Но домашние отказались его видеть, и он немного погодя вернулся к другой своей семье в Лос-Анджелес. Я несколько лет не видела отца после этого случая, как вдруг он появился снова. Мать теперь смягчилась настолько, что согласилась ним встретиться, и он нам подарил прекрасный дом с большими залами для танцев, с площадкой для тенниса, с амбаром и ветряной мельницей. Подарок объяснялся тем, что отец разбогател в четвертый раз. В своей жизни он три раза богател и три раза все терял. С течением времени и четвертое богатство пошло прахом, и с ним пропали дом и все остальное. Но на несколько лет, пока мы там жили, дом этот послужил нам убежищем между двумя бурными этапами жизни.
Перед его разорением я, время от времени встречаясь с отцом, узнала, что он поэт, и научилась его ценить. Среди его произведений находилось одно стихотворение, которое заключало в себе как бы предсказание всей моей карьеры.

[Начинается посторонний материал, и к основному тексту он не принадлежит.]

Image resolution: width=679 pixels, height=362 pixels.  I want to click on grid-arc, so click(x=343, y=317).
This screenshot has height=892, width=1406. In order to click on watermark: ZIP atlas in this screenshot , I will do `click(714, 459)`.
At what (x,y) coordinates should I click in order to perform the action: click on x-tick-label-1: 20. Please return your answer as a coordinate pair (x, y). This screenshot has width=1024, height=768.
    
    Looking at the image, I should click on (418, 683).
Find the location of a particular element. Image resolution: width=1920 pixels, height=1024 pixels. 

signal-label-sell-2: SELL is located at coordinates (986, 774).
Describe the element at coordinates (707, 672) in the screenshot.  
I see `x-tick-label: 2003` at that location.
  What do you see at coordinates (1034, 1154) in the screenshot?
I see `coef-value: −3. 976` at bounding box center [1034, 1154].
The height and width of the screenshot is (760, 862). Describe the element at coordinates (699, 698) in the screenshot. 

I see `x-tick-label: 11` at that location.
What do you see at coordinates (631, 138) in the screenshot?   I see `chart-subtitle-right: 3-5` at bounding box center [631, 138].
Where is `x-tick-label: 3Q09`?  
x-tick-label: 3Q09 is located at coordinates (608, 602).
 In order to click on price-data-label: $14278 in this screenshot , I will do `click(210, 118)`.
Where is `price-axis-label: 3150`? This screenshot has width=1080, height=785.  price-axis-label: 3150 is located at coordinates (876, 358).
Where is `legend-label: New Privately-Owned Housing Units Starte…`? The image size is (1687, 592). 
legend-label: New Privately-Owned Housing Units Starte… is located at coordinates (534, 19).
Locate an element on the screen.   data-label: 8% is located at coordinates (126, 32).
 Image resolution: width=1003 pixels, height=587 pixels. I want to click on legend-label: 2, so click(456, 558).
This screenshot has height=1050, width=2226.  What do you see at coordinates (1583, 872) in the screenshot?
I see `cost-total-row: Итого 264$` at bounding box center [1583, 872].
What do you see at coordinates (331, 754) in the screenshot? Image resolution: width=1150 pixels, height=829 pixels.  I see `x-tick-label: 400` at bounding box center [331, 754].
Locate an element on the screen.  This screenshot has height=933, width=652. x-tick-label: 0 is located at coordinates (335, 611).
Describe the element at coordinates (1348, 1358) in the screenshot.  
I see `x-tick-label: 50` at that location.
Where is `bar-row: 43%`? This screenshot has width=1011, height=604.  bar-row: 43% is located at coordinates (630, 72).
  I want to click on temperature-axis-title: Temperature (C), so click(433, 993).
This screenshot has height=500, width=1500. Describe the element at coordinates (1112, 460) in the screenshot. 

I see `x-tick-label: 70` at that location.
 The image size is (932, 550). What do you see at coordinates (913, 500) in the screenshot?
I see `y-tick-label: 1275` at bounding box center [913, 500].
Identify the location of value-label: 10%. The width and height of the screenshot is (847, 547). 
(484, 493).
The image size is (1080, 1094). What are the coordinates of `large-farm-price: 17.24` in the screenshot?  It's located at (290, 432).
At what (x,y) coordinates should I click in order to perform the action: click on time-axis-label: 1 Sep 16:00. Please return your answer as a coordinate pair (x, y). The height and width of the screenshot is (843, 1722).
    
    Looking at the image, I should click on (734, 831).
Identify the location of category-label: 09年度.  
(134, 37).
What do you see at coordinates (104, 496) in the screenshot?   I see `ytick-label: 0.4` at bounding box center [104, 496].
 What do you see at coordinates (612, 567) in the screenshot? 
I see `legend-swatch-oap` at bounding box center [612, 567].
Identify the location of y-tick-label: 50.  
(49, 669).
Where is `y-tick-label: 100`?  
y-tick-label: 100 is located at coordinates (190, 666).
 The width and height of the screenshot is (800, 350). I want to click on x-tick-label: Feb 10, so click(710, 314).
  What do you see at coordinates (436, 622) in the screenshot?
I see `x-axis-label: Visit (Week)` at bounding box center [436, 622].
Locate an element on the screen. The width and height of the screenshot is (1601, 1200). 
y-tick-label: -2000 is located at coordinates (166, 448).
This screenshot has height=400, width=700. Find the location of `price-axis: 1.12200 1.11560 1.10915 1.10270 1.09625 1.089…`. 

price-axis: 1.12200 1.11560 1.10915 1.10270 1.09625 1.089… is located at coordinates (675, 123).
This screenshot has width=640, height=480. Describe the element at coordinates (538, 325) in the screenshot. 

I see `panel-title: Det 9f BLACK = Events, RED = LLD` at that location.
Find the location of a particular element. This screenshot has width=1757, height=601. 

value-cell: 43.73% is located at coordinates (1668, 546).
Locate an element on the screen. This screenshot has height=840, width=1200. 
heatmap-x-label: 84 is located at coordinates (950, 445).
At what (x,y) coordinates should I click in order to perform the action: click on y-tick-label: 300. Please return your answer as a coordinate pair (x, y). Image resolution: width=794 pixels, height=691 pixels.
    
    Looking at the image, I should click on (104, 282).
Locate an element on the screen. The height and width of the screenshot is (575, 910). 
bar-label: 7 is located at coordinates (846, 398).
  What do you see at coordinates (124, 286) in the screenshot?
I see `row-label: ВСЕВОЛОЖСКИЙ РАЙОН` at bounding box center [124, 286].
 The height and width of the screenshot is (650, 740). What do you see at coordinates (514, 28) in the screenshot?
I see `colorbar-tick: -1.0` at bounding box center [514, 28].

Я передаю отрывки из биографии моего отца, потому что эти впечатления ранней молодости оказали огромное влияние на мою последующую жизнь. С одной стороны, я насыщала ум чтением сентиментальных романов, тогда как с другой у меня перед глазами был живой пример брака на практике. Над всем моим детством, казалось, витала мрачная тень загадочного отца, о котором никто не желал говорить, и страшное слово «развод» глубоко запечатлелось на чувствительной пластинке моего разума. Я пыталась сама найти объяснения всему этому, так как никого не могла расспросить. Большинство романов, которые я читала, кончались свадьбой и блаженным счастьем, о котором не имело больше смысла писать. Но в некоторых книгах, вроде «Адама Вида» Джорджа Элиота, встречалась не выходящая замуж девушка, нежеланный ребенок и страшный позор, ложащийся на несчастную мать. На меня сильно подействовала несправедливость по отношению к женщине при таком положении вещей, и я тут же решила, согласовав это с рассказом о своих родителях, что буду жить, чтобы бороться против брака, за эмансипацию женщин и за право каждой женщины иметь одного или нескольких детей по своему желанию и воевать за свои права и добродетель. Для двенадцатилетней девочки приходить к таким выводам кажется очень странным, но жизненные условия рано сделали меня взрослой. Я стала изучать законы о браке и была возмущена, узнав о том состоянии рабства, в котором находились женщины. Я стала вглядываться в лица замужних женщин, подруг моей матери, и на каждом почувствовала печать ревности и клеймо рабы. И тогда я дала обет, что никогда не паду до состояния такого унижения, обет, который я всегда хранила, несмотря на то, что он повлек за собой отчужденность матери и был неправильно понят миром. Уничтожение брака – одна из положительных мер, принятых советским правительством. Двое лиц расписываются в книге, а под их подписями значится: «Данная подпись не влечет за собой никакой ответственности для участвующих и может быть признана недействительной по желанию любой из сторон». Подобный брак является единственным договором, на который могла бы согласиться свободомыслящая женщина, и брачное условие в такой форме – единственное, мною когда-либо подписанное.